== DATA TO PROCESS ==

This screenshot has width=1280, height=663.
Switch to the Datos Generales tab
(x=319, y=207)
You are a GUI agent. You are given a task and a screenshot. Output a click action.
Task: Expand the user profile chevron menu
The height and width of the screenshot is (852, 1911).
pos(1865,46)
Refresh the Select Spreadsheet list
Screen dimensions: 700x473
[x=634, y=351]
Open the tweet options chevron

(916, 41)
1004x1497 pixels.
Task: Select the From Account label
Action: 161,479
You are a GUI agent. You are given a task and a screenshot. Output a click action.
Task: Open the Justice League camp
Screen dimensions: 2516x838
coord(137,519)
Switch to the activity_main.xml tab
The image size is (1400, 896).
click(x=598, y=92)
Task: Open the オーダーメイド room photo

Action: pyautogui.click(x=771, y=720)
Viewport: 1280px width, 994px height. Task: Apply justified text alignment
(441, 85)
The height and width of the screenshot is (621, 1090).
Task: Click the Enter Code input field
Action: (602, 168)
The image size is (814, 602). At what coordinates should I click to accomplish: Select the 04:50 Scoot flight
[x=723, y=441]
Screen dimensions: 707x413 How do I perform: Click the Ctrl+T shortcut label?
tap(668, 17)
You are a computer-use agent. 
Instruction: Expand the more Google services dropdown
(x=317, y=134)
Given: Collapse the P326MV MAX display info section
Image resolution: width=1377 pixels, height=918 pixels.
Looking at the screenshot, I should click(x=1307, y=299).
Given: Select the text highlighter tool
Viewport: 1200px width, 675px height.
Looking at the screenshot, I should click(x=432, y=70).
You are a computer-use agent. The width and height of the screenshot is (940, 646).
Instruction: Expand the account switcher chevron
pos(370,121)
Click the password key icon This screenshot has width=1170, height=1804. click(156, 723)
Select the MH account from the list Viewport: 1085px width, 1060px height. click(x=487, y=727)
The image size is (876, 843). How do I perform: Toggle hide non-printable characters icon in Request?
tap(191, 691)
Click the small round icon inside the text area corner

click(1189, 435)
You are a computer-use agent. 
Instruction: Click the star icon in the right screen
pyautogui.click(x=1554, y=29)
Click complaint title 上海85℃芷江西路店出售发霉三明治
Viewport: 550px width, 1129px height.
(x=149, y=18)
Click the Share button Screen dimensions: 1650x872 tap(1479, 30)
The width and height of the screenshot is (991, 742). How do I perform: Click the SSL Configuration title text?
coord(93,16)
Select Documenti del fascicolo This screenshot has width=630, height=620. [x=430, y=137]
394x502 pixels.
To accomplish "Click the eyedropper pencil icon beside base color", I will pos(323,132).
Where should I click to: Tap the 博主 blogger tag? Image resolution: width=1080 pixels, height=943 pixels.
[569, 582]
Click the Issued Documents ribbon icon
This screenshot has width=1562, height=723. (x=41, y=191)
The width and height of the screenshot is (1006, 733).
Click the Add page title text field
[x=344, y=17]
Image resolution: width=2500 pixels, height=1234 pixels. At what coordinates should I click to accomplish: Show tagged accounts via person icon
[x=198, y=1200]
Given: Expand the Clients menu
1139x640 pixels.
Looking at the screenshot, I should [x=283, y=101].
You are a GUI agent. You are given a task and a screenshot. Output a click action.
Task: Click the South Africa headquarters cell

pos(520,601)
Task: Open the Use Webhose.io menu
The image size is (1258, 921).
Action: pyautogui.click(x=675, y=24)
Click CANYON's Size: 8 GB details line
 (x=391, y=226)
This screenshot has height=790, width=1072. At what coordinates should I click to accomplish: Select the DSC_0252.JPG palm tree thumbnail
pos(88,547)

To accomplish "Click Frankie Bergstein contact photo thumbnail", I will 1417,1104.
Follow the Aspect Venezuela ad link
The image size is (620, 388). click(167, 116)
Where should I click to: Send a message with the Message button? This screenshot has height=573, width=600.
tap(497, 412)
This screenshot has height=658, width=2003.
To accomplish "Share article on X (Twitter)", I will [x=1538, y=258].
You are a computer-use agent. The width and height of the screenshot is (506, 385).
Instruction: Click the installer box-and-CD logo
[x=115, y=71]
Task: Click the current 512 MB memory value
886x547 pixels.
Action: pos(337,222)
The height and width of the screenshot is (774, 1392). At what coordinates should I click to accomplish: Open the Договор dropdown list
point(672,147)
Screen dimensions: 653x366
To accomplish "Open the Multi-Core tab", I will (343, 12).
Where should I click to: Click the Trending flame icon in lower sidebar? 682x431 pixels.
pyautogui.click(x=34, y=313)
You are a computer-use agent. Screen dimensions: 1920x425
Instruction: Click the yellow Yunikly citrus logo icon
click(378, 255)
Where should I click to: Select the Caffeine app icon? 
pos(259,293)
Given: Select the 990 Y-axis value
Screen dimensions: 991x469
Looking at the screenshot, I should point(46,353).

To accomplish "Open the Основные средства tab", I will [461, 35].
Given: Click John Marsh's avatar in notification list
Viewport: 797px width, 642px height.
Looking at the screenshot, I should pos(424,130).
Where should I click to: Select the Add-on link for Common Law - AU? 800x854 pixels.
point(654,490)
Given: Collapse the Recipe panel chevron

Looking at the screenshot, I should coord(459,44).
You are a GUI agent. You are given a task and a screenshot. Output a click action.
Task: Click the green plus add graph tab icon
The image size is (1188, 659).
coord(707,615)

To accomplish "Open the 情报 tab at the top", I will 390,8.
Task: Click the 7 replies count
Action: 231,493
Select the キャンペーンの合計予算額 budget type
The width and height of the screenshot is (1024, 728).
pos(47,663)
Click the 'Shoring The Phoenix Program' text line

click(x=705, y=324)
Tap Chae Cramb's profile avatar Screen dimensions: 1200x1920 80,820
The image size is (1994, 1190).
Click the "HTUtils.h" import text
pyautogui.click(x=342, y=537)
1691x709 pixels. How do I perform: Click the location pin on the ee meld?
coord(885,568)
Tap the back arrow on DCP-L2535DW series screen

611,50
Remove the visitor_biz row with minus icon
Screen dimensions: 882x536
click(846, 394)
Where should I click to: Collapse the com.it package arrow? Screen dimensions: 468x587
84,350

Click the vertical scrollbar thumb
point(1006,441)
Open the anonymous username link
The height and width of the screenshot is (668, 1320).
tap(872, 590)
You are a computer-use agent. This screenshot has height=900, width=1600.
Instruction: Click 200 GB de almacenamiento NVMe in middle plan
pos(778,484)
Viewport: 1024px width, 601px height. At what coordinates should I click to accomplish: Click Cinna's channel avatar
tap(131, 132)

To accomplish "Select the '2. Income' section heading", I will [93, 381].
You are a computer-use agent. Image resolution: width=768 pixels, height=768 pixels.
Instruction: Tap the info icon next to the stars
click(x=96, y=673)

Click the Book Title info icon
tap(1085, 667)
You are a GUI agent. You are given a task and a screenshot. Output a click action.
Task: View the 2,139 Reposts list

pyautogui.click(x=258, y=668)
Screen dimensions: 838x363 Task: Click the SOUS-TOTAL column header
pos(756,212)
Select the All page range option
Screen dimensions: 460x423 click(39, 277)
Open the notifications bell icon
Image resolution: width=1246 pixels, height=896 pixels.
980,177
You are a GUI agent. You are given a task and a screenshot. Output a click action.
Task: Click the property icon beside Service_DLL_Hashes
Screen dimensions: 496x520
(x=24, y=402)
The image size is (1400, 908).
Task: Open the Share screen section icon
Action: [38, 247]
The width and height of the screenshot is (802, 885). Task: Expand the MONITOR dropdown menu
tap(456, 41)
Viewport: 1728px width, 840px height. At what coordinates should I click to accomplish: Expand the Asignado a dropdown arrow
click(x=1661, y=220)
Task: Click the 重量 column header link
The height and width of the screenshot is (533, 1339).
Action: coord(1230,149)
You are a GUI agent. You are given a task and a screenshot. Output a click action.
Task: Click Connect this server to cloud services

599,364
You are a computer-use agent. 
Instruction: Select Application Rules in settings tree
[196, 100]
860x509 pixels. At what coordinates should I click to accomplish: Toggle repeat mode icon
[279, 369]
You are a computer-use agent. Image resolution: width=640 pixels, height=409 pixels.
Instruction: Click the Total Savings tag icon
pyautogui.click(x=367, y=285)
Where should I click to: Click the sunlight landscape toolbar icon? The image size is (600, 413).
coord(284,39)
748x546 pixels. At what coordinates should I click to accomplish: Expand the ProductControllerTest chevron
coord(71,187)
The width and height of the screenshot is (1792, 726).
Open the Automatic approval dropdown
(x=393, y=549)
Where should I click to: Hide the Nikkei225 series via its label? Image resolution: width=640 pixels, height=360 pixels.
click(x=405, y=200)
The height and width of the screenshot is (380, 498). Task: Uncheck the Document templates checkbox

===

WHAT IS NEEDED:
Look over the material above and show each line where "computer" appears.

SOLUTION:
You are a computer-use agent. 
You are a computer-use agent. The width and height of the screenshot is (940, 646).
You are a computer-use agent. 
You are a computer-use agent. The width and height of the screenshot is (506, 385).
You are a computer-use agent. Screen dimensions: 1920x425
You are a computer-use agent. This screenshot has height=900, width=1600.
You are a computer-use agent. Image resolution: width=768 pixels, height=768 pixels.
You are a computer-use agent. 
You are a computer-use agent. Image resolution: width=640 pixels, height=409 pixels.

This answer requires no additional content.